Bung Hatta, yang mendiktekan kata-kata dalam teks Proklamasi itu, makan sahur dengan roti, telur, dan ikan sarden. Bung Hatta lalu pulang dibonceng Sukarno. Sekitar pukul 10.00 pagi di hari yang sama, Bung Karno didampingi Bung Hatta membacakan teks Proklamasi Kemerdekaan Indonesia. 

Tapi ternyata, setelah itu timbul masalah. Teks Pembukaan Undang-Undang Dasar 1945 digugat dan inilah cikal bakal dihapusnya tujuh kata dari Piagam Jakarta. Begini kisahnya, sebagaimana diceritakan Bung Hatta dalam bukunya.

1. Awalnya keberatan atas tujuh kata soal Syariat Islam datang dari perwira Angkatan Laut Jepang

Kisah di Balik Hilangnya Tujuh Kata pada Teks Pembukaan UUD 1945Foto hasil repro dari buku Istri-Istri Soekarno) IDN Times/Irfan Fathurohman

“Pada sore harinya, aku menerima telepon dari Tuan Nishijama, pembantu Laksamana Maeda, yang menanyakan dapatkah aku menerima seorang Kaigun (Angkatan Laut) karena ia mau mengemukakan suatu hal yang sangat penting bagi Indonesia. Nishijama sendiri akan menjadi juru bahasanya. Aku persilakan mereka datang. Perwira itu, aku lupa namanya, datang sebagai wakil Protestan dan Katolik, yang dikuasai Angkatan Laut Jepang, berkeberatan sangat terhadap bagian kalimat dalam Pembukaan Undang-Undang Dasar 1945 yang berbunyi, ‘Ketuhanan dengan kewajiban menjalankan Syariat Islam bagi pemeluk-pemeluknya.' Mereka mengakui bahwa bagian kalimat itu tidak mengikat mereka, hanya mengenai rakyat yang beragama Islam. Tetapi, tercantumnya ketetapan seperti itu di dalam suatu dasar yang menjadi pokok Undang-Undang Dasar, berarti mengadakan diskriminasi terhadap mereka golongan minoritas. Jika diskriminasi itu ditetapkan juga, mereka lebih suka berdiri di luar Republik Indonesia,” tutur Bung Hatta di dalam bukunya.

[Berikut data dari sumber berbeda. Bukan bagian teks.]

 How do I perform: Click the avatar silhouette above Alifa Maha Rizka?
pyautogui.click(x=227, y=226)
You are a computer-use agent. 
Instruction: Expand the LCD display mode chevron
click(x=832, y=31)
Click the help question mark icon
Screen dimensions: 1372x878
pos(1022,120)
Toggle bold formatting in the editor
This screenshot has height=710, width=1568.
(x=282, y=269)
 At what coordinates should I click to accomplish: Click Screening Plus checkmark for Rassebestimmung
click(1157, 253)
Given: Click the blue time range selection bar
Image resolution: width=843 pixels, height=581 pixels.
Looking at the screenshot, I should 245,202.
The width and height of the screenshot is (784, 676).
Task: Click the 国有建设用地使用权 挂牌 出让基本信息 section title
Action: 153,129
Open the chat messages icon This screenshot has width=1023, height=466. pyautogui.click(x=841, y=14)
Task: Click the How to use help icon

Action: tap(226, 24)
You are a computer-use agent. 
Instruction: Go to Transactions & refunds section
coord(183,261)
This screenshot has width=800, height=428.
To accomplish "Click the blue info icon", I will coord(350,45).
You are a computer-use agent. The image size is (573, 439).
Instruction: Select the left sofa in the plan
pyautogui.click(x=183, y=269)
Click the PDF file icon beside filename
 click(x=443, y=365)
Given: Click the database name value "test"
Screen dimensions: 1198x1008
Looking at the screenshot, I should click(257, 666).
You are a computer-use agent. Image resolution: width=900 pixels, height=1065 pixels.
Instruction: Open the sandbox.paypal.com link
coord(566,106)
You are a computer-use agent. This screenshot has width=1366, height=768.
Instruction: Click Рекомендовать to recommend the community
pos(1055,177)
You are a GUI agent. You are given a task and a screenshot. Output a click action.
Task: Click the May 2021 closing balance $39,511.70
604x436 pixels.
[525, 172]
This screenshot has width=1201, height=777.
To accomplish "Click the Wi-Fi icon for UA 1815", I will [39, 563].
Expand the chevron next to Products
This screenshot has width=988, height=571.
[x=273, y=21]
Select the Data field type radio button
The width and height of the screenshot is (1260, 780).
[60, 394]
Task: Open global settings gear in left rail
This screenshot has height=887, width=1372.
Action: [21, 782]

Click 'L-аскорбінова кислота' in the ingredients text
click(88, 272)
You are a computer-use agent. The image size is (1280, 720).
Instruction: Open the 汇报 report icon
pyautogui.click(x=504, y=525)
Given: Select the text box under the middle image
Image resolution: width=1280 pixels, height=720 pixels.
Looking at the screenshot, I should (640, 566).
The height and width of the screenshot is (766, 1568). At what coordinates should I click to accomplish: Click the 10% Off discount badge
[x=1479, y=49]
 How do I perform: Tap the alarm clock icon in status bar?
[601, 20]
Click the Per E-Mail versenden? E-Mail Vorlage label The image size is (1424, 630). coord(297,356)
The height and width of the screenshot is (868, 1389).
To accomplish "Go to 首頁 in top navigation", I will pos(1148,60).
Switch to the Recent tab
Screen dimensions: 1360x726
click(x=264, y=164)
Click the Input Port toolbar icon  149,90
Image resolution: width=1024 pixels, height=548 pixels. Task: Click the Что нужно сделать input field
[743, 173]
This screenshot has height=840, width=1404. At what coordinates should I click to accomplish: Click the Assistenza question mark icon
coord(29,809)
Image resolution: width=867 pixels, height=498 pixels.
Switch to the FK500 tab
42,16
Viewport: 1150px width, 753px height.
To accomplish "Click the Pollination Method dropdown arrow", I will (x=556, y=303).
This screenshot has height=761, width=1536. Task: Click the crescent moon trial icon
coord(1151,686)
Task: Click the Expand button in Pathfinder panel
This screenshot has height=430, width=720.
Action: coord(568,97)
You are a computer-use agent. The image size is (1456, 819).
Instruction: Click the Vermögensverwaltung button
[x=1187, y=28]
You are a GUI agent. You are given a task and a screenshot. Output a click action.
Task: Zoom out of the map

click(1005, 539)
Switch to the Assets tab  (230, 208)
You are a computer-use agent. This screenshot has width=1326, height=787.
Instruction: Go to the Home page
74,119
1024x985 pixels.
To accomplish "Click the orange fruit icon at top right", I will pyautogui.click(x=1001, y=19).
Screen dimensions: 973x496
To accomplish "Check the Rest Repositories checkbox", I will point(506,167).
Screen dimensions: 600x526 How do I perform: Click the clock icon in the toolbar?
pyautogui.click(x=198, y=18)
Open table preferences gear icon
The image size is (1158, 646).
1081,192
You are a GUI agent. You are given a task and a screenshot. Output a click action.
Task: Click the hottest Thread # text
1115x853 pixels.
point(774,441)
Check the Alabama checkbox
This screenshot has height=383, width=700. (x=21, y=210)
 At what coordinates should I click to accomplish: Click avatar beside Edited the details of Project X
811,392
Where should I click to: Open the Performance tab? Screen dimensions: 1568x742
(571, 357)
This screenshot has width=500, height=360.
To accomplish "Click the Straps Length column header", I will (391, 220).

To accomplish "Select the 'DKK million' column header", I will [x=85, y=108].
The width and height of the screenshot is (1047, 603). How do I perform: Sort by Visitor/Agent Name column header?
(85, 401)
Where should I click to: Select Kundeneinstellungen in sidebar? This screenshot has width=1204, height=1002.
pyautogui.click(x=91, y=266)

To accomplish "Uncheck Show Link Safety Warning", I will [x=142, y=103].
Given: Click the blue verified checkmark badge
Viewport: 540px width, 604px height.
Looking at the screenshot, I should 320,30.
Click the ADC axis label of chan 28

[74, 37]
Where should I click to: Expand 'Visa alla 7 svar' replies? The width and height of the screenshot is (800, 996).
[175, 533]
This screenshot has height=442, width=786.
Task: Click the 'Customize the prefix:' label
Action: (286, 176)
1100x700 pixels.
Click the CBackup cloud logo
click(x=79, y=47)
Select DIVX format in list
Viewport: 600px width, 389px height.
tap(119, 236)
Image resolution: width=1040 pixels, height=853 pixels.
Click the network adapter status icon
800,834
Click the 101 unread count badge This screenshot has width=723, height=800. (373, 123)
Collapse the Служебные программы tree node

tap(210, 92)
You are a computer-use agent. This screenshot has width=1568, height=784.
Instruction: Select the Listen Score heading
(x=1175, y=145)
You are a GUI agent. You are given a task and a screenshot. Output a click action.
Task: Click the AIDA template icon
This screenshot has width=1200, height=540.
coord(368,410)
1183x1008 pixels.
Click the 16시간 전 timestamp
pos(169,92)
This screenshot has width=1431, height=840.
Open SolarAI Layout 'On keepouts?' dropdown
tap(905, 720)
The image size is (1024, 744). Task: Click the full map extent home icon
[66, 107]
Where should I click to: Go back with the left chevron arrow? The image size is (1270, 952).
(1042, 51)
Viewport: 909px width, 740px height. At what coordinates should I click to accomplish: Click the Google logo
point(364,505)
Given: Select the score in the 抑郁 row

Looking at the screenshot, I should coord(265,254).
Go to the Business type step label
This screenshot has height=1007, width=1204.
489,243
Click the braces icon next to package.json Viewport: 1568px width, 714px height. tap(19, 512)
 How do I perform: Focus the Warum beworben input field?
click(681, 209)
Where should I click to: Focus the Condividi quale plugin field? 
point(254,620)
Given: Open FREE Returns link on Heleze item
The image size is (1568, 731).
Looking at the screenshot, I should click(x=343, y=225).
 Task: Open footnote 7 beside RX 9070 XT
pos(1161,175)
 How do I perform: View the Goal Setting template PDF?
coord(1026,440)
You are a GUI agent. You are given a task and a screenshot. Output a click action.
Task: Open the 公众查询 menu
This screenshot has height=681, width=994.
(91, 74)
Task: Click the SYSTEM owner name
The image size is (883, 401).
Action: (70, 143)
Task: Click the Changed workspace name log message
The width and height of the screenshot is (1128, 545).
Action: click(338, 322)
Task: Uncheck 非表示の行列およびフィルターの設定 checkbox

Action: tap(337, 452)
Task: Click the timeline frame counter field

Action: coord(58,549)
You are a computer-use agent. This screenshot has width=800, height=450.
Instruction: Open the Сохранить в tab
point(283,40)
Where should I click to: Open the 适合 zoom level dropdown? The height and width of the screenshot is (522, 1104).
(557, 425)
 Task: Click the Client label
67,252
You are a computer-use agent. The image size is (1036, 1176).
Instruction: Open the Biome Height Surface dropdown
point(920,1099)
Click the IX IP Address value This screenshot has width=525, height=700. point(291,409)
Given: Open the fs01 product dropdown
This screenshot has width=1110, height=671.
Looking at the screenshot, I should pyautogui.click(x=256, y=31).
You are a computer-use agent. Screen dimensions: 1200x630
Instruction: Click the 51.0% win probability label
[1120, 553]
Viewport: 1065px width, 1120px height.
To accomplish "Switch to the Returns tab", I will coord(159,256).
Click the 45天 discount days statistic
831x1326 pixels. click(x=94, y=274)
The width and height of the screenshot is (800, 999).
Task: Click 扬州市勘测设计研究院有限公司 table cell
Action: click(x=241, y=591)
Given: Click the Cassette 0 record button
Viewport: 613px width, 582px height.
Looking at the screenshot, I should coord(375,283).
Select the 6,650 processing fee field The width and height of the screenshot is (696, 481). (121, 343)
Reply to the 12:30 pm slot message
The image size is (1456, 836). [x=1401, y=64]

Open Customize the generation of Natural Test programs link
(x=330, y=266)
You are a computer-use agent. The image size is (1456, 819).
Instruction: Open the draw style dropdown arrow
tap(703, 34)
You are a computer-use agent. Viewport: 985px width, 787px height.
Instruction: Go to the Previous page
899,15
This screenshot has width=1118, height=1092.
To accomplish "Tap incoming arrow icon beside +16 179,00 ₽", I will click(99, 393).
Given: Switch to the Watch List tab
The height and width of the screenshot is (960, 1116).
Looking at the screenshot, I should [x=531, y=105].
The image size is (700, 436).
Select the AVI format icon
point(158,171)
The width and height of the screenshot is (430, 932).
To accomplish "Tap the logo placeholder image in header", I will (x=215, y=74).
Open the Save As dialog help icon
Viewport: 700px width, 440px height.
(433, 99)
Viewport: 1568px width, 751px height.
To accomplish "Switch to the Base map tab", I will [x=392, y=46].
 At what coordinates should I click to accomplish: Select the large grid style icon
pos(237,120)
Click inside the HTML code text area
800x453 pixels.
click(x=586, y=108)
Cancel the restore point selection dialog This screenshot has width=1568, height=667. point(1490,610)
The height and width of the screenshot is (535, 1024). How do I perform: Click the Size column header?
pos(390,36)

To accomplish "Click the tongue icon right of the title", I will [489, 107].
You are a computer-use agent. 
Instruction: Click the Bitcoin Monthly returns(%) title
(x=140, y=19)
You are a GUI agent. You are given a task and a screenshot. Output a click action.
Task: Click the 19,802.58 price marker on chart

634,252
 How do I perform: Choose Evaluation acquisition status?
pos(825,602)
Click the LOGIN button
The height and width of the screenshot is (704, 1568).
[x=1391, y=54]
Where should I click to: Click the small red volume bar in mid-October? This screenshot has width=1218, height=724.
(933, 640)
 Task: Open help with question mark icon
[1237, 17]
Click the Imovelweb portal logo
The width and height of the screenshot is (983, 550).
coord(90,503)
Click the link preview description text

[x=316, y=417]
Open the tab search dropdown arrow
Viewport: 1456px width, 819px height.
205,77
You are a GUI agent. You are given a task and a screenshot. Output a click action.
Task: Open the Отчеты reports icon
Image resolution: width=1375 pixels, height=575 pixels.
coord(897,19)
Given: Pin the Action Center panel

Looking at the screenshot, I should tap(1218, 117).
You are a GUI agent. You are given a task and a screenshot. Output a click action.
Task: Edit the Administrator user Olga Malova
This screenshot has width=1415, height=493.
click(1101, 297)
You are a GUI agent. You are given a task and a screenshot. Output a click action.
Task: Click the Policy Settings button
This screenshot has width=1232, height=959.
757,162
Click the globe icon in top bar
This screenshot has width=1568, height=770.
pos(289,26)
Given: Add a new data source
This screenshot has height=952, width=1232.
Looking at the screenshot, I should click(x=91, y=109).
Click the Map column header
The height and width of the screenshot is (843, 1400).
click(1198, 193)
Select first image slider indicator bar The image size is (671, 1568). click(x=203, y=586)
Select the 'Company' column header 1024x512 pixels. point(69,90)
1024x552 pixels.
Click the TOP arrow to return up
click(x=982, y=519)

Terhadap keberatan itu, Bung Hatta mengatakan, “Bahwa itu bukan suatu diskriminasi, sebab penetapan itu hanya mengenai rakyat yang beragama Islam. Waktu merumuskan Pembukaan Undang-Undang Dasar itu, Tuan Maramis yang ikut serta dalam Panitia Sembilan, tidak mempunyai keberatan apa-apa dan pada tanggal 22 Juni 1945 dia ikut menandatanganinya. Perwira tadi mengatakan bahwa itu adalah pendirian dan perasaan pemimpin-pemimpin Protestan dan Katolik dalam daerah pendudukan Kaigun. Mungkin waktu itu, A.A. Maramis cuma memikirkan bahwa bagian kalimat itu hanya untuk rakyat Islam yang 90 persen jumlahnya dan tidak mengikat rakyat Indonesia yang beragama lain.  Ia tidak merasakan bahwa penetapan itu adalah suatu diskriminasi," lanjut Bung Hatta lagi.

Baca Juga: 74 Tahun Merdeka, Apakah Makna Toleransi Masih Erat dengan Agama?

2. Kalau tujuh kata tidak dihapuskan, kelompok Protestan dan Katolik memilih ada di luar Republik Indonesia

Kisah di Balik Hilangnya Tujuh Kata pada Teks Pembukaan UUD 1945Dok. Bung Karno Penjambung Lidah Rakjat Indonesia

Perwira Kaigun menanggapi Bung Hatta dengan menyampaikan, “Pembukaan Undang-Undang Dasar adalah pokok daripada pokok, sebab itu harus teruntuk bagi seluruh bangsa Indonesia dengan tiada kecualinya. Kalau sebagian dari dasar pokok itu hanya mengikat sebagian dari rakyat Indonesia, sekali pun yang terbesar, itu dirasakan oleh golongan minoritas sebagai diskriminasi. Sebab itu kalau diteruskan juga Pembukaan yang mengandung diskriminasi itu, mereka golongan Protestan dan Katolik lebih suka berdiri di luar Republik.”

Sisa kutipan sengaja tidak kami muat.